▶ _Work to be completed_
Transcribe the records below exactly as written, from the opening line through the line that contains "The height and width of the screenshot is (1080, 1920).".

▶ _Given records_
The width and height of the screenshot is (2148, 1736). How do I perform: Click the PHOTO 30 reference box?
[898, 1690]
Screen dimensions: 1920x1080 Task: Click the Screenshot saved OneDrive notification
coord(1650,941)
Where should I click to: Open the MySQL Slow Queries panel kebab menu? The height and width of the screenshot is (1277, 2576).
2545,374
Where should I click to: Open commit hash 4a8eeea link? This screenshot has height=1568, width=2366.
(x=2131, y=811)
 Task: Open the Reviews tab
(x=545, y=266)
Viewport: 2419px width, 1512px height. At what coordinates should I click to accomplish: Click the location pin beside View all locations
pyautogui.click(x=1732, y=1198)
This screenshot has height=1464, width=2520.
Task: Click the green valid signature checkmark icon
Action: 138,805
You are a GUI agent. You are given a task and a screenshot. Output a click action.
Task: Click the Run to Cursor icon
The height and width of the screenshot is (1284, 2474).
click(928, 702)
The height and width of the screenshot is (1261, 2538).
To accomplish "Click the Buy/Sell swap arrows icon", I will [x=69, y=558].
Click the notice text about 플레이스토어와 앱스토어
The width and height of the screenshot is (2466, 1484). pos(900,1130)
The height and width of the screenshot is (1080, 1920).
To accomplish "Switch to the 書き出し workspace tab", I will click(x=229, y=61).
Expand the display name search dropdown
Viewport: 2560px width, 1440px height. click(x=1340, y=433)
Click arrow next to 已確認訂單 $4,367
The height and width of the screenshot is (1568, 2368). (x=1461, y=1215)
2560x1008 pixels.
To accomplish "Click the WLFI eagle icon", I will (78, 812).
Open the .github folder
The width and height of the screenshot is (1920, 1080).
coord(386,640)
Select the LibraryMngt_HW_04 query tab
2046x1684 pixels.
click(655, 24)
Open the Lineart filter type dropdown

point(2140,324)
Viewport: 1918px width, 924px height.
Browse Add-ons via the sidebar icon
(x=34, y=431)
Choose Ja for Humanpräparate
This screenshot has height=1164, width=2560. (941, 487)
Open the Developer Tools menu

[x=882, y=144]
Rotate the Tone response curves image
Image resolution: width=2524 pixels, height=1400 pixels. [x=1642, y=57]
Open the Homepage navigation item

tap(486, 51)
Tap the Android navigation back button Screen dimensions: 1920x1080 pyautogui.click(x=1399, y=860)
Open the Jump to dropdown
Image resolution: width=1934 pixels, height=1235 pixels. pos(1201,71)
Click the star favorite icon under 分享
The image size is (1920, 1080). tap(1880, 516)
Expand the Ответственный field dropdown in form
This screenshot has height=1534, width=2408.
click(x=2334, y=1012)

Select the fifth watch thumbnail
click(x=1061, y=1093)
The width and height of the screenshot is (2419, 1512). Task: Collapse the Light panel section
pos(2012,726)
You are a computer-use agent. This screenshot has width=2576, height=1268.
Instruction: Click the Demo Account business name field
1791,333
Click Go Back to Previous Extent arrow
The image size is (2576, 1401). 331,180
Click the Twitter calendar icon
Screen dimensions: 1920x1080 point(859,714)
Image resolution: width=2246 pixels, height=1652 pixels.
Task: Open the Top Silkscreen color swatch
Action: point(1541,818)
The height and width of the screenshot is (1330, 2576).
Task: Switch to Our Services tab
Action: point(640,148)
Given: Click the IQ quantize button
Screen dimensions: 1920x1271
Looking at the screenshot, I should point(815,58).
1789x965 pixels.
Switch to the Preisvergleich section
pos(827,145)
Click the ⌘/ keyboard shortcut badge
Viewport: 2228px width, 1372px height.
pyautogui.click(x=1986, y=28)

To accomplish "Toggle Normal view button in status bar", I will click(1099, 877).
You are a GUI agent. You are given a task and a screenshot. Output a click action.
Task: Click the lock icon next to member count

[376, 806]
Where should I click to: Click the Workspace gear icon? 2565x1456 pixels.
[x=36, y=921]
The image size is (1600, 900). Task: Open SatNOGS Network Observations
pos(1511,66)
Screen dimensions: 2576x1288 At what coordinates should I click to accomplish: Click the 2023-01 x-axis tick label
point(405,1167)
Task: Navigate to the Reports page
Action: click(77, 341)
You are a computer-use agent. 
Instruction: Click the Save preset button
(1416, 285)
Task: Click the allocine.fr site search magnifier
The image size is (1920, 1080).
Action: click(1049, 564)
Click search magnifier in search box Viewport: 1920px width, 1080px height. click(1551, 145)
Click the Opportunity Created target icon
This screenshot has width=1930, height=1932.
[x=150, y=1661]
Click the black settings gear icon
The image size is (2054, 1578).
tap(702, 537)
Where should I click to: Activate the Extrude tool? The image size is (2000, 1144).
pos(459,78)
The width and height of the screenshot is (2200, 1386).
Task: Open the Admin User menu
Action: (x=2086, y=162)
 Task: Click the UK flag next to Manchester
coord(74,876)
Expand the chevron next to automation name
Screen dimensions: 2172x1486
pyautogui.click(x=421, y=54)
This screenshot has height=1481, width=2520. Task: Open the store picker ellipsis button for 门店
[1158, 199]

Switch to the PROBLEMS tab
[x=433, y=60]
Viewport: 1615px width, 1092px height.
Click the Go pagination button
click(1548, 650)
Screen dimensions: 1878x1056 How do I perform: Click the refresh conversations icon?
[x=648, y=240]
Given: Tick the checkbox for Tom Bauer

▶ _Exercise output_
The width and height of the screenshot is (2148, 1736). How do I perform: Click the PHOTO 30 reference box?
[898, 1690]
Screen dimensions: 1920x1080 Task: Click the Screenshot saved OneDrive notification
coord(1650,941)
Where should I click to: Open the MySQL Slow Queries panel kebab menu? The height and width of the screenshot is (1277, 2576).
2545,374
Where should I click to: Open commit hash 4a8eeea link? This screenshot has height=1568, width=2366.
(x=2131, y=811)
 Task: Open the Reviews tab
(x=545, y=266)
Viewport: 2419px width, 1512px height. At what coordinates should I click to accomplish: Click the location pin beside View all locations
pyautogui.click(x=1732, y=1198)
This screenshot has height=1464, width=2520.
Task: Click the green valid signature checkmark icon
Action: 138,805
You are a GUI agent. You are given a task and a screenshot. Output a click action.
Task: Click the Run to Cursor icon
The height and width of the screenshot is (1284, 2474).
click(928, 702)
The height and width of the screenshot is (1261, 2538).
To accomplish "Click the Buy/Sell swap arrows icon", I will [x=69, y=558].
Click the notice text about 플레이스토어와 앱스토어
The width and height of the screenshot is (2466, 1484). pos(900,1130)
The height and width of the screenshot is (1080, 1920).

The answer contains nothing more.